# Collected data
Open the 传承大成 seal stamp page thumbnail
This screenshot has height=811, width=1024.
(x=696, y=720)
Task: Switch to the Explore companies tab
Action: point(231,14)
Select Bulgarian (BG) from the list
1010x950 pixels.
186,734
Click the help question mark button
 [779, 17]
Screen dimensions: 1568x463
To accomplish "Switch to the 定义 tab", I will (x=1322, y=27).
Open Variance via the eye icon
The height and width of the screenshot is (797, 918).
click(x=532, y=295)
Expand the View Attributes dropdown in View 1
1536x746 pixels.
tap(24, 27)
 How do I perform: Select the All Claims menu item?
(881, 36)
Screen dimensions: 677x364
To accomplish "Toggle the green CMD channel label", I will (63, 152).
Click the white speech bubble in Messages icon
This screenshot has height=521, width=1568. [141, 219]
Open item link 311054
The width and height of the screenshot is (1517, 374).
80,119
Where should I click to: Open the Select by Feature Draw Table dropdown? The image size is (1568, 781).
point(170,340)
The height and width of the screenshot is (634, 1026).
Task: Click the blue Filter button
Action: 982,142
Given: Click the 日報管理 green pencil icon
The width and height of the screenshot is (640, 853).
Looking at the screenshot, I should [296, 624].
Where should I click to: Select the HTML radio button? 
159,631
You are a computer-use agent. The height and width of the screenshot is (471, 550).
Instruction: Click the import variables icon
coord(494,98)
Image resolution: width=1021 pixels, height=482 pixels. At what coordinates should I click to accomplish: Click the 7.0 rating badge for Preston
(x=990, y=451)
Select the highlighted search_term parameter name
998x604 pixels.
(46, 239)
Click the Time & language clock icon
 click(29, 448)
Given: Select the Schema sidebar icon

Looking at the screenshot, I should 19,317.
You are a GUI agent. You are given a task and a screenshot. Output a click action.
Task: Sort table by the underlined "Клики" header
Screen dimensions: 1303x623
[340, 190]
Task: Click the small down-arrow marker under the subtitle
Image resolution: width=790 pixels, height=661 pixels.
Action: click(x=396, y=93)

# WHAT TO PRODUCE
Copy exactly the lines that begin with the one containing "Instruction: Click the import variables icon" and continue to the end of the records, both included, and nothing more.

# EXERCISE RESULT
Instruction: Click the import variables icon
coord(494,98)
Image resolution: width=1021 pixels, height=482 pixels. At what coordinates should I click to accomplish: Click the 7.0 rating badge for Preston
(x=990, y=451)
Select the highlighted search_term parameter name
998x604 pixels.
(46, 239)
Click the Time & language clock icon
 click(29, 448)
Given: Select the Schema sidebar icon

Looking at the screenshot, I should 19,317.
You are a GUI agent. You are given a task and a screenshot. Output a click action.
Task: Sort table by the underlined "Клики" header
Screen dimensions: 1303x623
[340, 190]
Task: Click the small down-arrow marker under the subtitle
Image resolution: width=790 pixels, height=661 pixels.
Action: click(x=396, y=93)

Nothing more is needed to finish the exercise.